**Exercise instructions:**
(A) Summarize the blog post about Liam Fox and the deportation of Tamil refugees in two sentences.
(B) Go on with the blog post about Liam Fox and the deportation of Tamil refugees from the point where it stops.

**Selected text:**
=-=-=

Did Liam Fox plan deportations to hide Tamil genocide?
Phil Miller, Stop Deportation Blog, 5th July 2012
In June 2011 the UK Border Agency (UKBA) resumed chartering aircraft to deport Tamil refugees en masse to Sri Lanka. This policy had been suspended in April 2009 at the height of the civilian massacres by the Sri Lankan Armed Forces.
Human rights groups have repeatedly condemned UKBA’s decision as evidence mounted that Tamil deportees were being tortured on return.
The controversy culminated in June 2012 when the front-page of the Guardian exposed how a man was tortured for 17 days by Sri Lankan security forces after being deported with 24 others on the first in this series of five charter flights.
This shameful charter flight program has made a mockery of the UKBA’s claim that they only return people to Sri Lanka who have “no international protection needs”.
But accusing the UKBA of negligence misses the reason why these flights resumed.
The real story is that Britain’s disgraced ex-defence secretary Liam Fox set up these deportations in collusion with the Sri Lankan regime, bolstering its international credibility and silencing dissent in the Tamil diaspora to hide their ongoing genocide, war crimes and crimes against humanity.
Why else did someone from Liam Fox’s ‘office’ secretly meet with senior figures in the Rajapaksa regime to discuss Sri Lankan refugees living in the UK one week prior to the resumption of deportations by chartered flight?
Lanka News Web leaked the above information in mid-June 2011 but few people noticed. Fox’s ‘secretary’ met with ex-Foreign Minister Rohitha Bogallagama and senior oppostion MP Wijedasa Rajapaksa in the Spice Restaurant of the Hilton Hotel in Colombo on 9th June 2011 [Article covered in English and Tamil media sources]. The first charter flight left on 16th June 2011. Meetings were held with other officials, such as Defence Secretary Gotabhaya Rajapaksa, who infamously justified bombing hospitals during a wartime interview with Sky News.
Lanka News Web also claimed Fox’s ‘secretary’ met the then Attorney General Mohan Peiris. They discussed how to face “adverse publicity” at the UN resulting from the imminent deportations. Mohan Peiris would later lead frantic cover-up efforts at the UN Committee Against Torture (UN CAT) in November 2011. London-based NGO Freedom from Torture had submitted medical evidence to the Committee showing how returnees were being tortured by the regime. It came out recently in a Sri Lankan Magistrate’s Court that Mohan Peiris lied during his testimony to the UN CAT (Colombo Telegraph, 10th June 2012).
A meeting at the Spice Restaurant around this time between Bogollagama and Fox’s controversial associate Adam Werritty has since been corroborated months later by Wijedasa Rajapaksa (The Guardian, 13th October 2011).
This secret meeting is consistent with a long pattern of exceptionally close and controversial support from the Fox/Werritty duo to the Sri Lankan regime.

=-=-=

**Information given:**
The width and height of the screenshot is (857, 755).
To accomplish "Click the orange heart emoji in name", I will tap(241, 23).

=-=-=

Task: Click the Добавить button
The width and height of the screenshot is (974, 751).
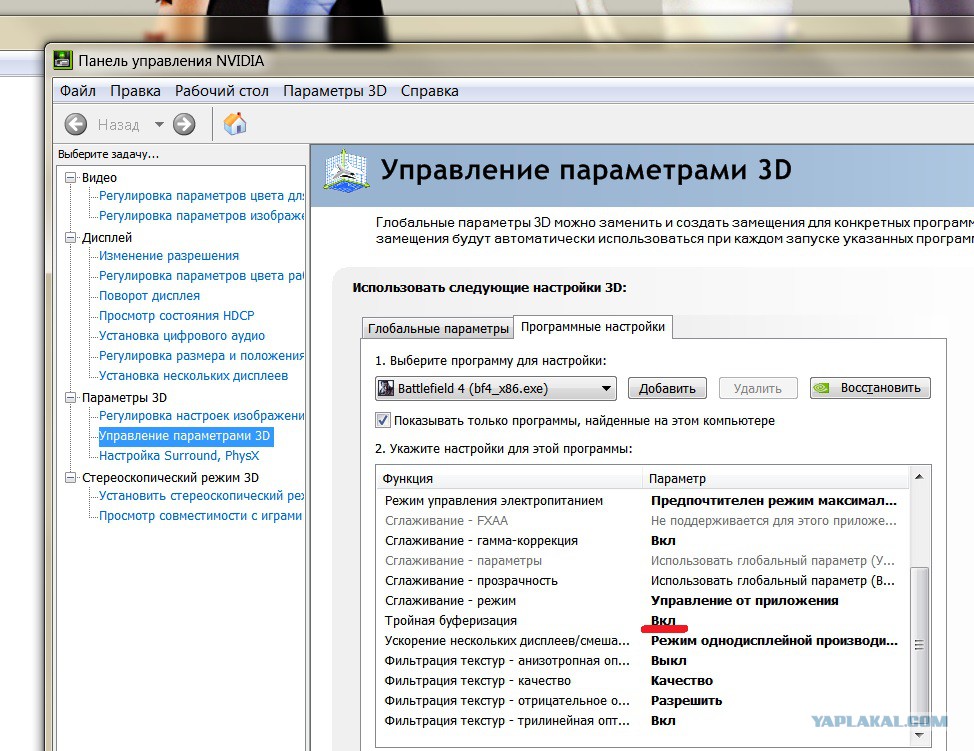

=-=-=

**Results by task:**
(A) The post reports that the UK Border Agency resumed chartering aircraft to deport Tamil refugees en masse to Sri Lanka in June 2011, even as evidence mounted that deportees were being tortured on return. It argues that Liam Fox set up these deportations in collusion with the Sri Lankan regime, pointing to a secret meeting between someone from his office and senior figures in the Rajapaksa regime one week before the first charter flight.

(B)
For example, on 13th March 2009 Fox and Werritty travelled to Sri Lanka and met with President Mahinda Rajapaksa and Rohitha Bogollagama who was Foreign Minister at that time, along with other senior figures in the Sri Lankan regime. Their meeting took place at a peak of the genocide, when even hospitals (e.g. Puthukkudiyiruppu PTK Hospital) were being bombed and UN demarcated ‘safety zones’ were being turned in to killing fields by the Sri Lankan regime.
Liam Fox later attributed this visit to the creation of the controversial Sri Lankan Development Trust, which was only partly scrutinised before his forced resignation closed the affair.
Fox made numerous other visits to Sri Lanka in this time. President Rajapaksa, having re-hired the lobbyist Bell Pottinger, then travelled to Britain in December 2010 for the first time since the allegations of genocide were levelled against him. His visit was arranged at very short notice and centred around a speech to the Oxford Union. However, the event was cancelled because Tamil diaspora activists mounted protests and sought to arrest members of the President’s besieged entourage for war crimes. Despite this controversy, Fox and Werritty saved the President from humiliation by meeting him in London’s Dorchester Hotel along with Foreign Minister GL Peries, President’s Secretary Lalith Weeratunghe and Kshenuka Seneviratne.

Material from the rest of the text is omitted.